Git's Storage Principles

Git Design Principles
- Git vs SVN
- Git Storage Model
  - .git directory structure
  - Git Basic Data Objects
  - Git Package Files
  - Git References

Git Design Principles

In a nutshell, Git is a snapshot-based content-addressed filesystem. Scroll down and take your time.

Git vs SVN

Before Git, the mainstream version control systems (SVN...) were generally incremental (delta-based). were generally delta-based systems, as shown below:

Git is based on snapshots, i.e., it generates a snapshot for each modified file, and does not re-generate snapshots for unmodified files, as shown in the following figure:

Intuitively, it seems like an incremental based approach would be better?

After all, Git generates full snapshots of modified files, whereas other systems just generate incremental files.

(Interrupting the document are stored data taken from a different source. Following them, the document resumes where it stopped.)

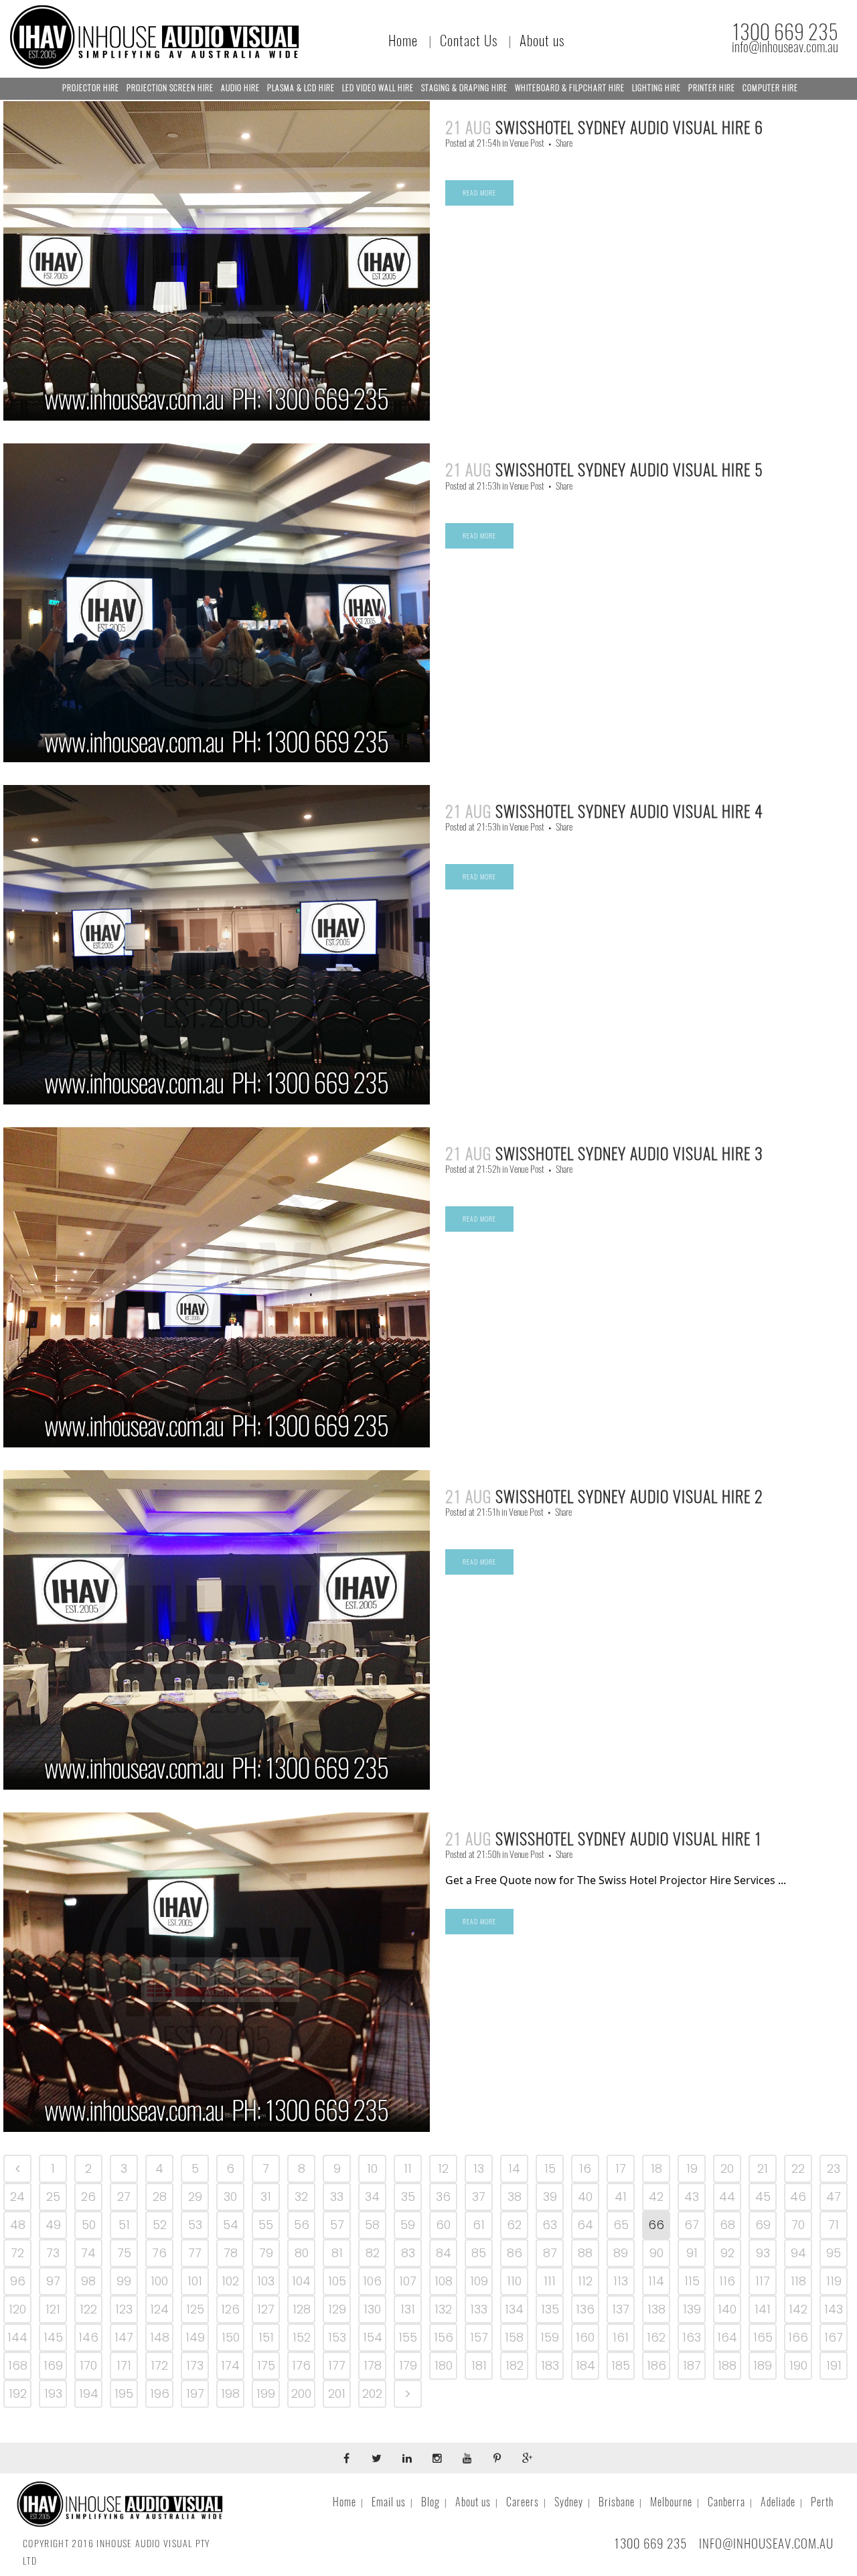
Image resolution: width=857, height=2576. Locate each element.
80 (302, 2252)
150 (231, 2337)
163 (691, 2337)
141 (763, 2309)
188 (727, 2365)
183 (550, 2365)
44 (727, 2196)
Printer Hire (711, 87)
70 (798, 2224)
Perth (822, 2502)
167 (833, 2337)
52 (160, 2224)
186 (656, 2365)
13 (478, 2168)
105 (337, 2281)
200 (301, 2393)
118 (798, 2281)
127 (266, 2309)
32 (301, 2196)
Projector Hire (90, 87)
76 (159, 2252)
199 (265, 2393)
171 (123, 2365)
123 (124, 2309)
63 (549, 2224)
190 (798, 2365)
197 (195, 2393)
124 (159, 2309)
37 (478, 2196)
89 (620, 2252)
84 (443, 2252)
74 (88, 2252)
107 (407, 2281)
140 (727, 2309)
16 (585, 2168)
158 (514, 2337)
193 (53, 2393)
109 (479, 2281)
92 (727, 2252)
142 (798, 2309)
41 (621, 2196)
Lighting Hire (656, 87)
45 (763, 2196)
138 (656, 2309)
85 (478, 2252)
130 (372, 2309)
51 (124, 2224)
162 (656, 2337)
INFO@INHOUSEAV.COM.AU (766, 2543)
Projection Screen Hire (170, 87)
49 (53, 2224)
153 (337, 2337)
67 (691, 2224)
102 (230, 2281)
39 (550, 2196)
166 (798, 2337)
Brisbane (617, 2502)
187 (692, 2365)
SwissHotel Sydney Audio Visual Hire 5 (629, 469)
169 (53, 2365)
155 (407, 2337)
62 (514, 2224)
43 (691, 2196)
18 (656, 2168)
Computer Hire (770, 87)
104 (301, 2281)
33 (336, 2196)
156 (443, 2337)
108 (444, 2281)
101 (194, 2281)
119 (834, 2281)
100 (159, 2281)
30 (230, 2196)
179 (408, 2365)
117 (762, 2281)
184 (585, 2365)
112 (585, 2281)
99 (123, 2281)
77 (195, 2252)
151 (266, 2337)
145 (53, 2337)
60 (443, 2224)
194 (88, 2393)
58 (372, 2224)
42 (656, 2196)
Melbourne (671, 2502)
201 (336, 2393)
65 (621, 2224)
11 (408, 2168)
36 (443, 2196)
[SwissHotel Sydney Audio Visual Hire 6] (216, 261)
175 (266, 2365)
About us (542, 40)
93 (763, 2252)
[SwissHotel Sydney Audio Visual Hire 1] (216, 1972)
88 (585, 2252)
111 (550, 2281)
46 (798, 2196)
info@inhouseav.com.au (785, 47)
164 (727, 2337)
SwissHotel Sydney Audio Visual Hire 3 (629, 1153)
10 (372, 2168)
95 (833, 2252)
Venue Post (527, 143)
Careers (522, 2502)
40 (585, 2196)
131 (407, 2309)
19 (692, 2168)
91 (692, 2252)
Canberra (726, 2502)
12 (443, 2168)
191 (834, 2365)
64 (585, 2224)
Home (403, 40)
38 (515, 2196)
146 (88, 2337)
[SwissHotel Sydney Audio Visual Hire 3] (216, 1287)
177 (336, 2365)
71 (833, 2224)
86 (514, 2252)
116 (727, 2281)
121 (53, 2309)
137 (620, 2309)
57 (337, 2224)
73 (53, 2252)
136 (585, 2309)
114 (656, 2281)
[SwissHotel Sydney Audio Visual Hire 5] (216, 602)
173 (195, 2365)
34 (372, 2196)
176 (301, 2365)
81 (337, 2252)
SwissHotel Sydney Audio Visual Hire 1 (628, 1838)
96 (17, 2281)
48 (17, 2224)
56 (301, 2224)
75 (124, 2252)
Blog (430, 2502)
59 (407, 2224)
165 (763, 2337)
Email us (389, 2502)
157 (479, 2337)
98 (88, 2281)
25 (53, 2196)
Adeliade (778, 2502)
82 (373, 2252)
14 (514, 2168)
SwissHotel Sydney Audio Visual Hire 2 (629, 1496)
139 (692, 2309)
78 (231, 2252)
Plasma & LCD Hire (301, 87)
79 (266, 2252)
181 (479, 2365)
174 (230, 2365)
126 (230, 2309)
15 (550, 2168)
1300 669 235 (785, 32)
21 (762, 2168)
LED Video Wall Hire (378, 87)
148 (159, 2337)
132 (443, 2309)
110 (514, 2281)
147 (123, 2337)
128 (302, 2309)
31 (265, 2196)
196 (159, 2393)
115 (692, 2281)
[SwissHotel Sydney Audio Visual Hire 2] (216, 1630)
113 (620, 2281)
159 (549, 2337)
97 (53, 2281)
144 (17, 2337)
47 (833, 2196)
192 (18, 2393)
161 (621, 2337)
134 (514, 2309)
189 (762, 2365)
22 (798, 2168)
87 (550, 2252)
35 (408, 2196)
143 (833, 2309)
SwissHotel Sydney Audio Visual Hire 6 (629, 127)
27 (124, 2196)
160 (585, 2337)
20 (727, 2168)
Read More (479, 193)
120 (17, 2309)
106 (372, 2281)
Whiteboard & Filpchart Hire (570, 87)
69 (763, 2224)
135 (550, 2309)
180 (444, 2365)
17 (620, 2168)
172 (159, 2365)
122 (88, 2309)
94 (798, 2252)
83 (408, 2252)
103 (266, 2281)
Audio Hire (240, 87)
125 (195, 2309)
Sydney (568, 2502)
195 (123, 2393)
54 (230, 2224)
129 (337, 2309)
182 (514, 2365)
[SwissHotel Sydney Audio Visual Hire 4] (216, 944)
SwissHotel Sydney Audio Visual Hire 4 (629, 811)
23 (833, 2168)
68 (727, 2224)
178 (373, 2365)
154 (372, 2337)
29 (195, 2196)
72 (17, 2252)
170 (88, 2365)
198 (230, 2393)
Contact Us (468, 40)
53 (195, 2224)
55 (265, 2224)
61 (479, 2224)
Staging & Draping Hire (464, 87)
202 (372, 2393)
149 (195, 2337)
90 (656, 2252)
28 (160, 2196)
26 (88, 2196)
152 (302, 2337)
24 (17, 2196)
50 (89, 2224)
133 (478, 2309)
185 (620, 2365)
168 (17, 2365)
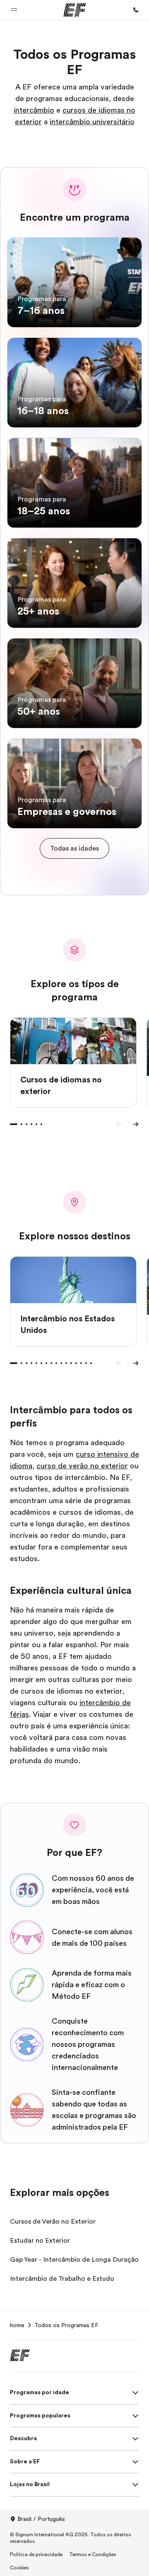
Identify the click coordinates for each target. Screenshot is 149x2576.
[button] (14, 10)
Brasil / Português (41, 2519)
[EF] (74, 10)
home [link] (17, 2325)
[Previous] (119, 1124)
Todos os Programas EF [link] (66, 2325)
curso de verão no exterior (82, 1466)
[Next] (135, 1124)
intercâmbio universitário (92, 122)
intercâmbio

Yes, but when it comes to rolling back a version or comparing differences between multiple versions, Git only needs to take a snapshot of the corresponding version and compare it, whereas incremental-based systems need to apply the incremental file step-by-step from the beginning to backtrack, and Git's speed advantage becomes clear.

Git Storage Model

.git directory structure

replace the old with newgit init orgit clone When fetching a git repository, you can find a hidden directory under the directory. git, which has a basic structure similar to the following:

├── COMMIT_EDITMSG The message of the last commit of the repository.
├── FETCH_HEAD The SHA1 value of the last commit for each branch.
├── HEAD Records the location of the HEAD pointer.
├── ORIG_HEAD records the location of the HEAD pointer of the last safe version for certain dangerous operations, making it easy to fall back.
├── config git related configurations
├── index Temporary storage area, index file
├── packed-refs Compacted branches, records the SHA1 of the last commit of each branch.
├── logs/ Operation logs, including local and remote ones.
├── objects/ object storage folder
| ├── ... Folder name based on the first 2 characters of the SHA1 value of the object.
| ├── ...
| ├── info/
| ├── pack/ compressed data
└── refs/ Record the SHA1 value of the last commit, both local and remote.
    ├── heads/ Branch references
    ├── remotes/ Remote addresses
    └── tags/ Tag references

This directory contains all of Git's information, and it's all stored as files, so Git is a file system.

Git Basic Data Objects

blob (binary large object): also known as a file based on snapshot storage as described earlier
tree: directory, representing a collection of blob objects
commit: commit, which contains a collection of blobs and trees.
tag: tag object (refers to annotation tags), there is a lightweight tag does not record additional information such as the person who created the tag, do not need to create a separate tag object

The above four types of data objects are stored in the .git/object/ directory, git will calculate the hash value for each type of data object to determine the specific storage path, the following is an example.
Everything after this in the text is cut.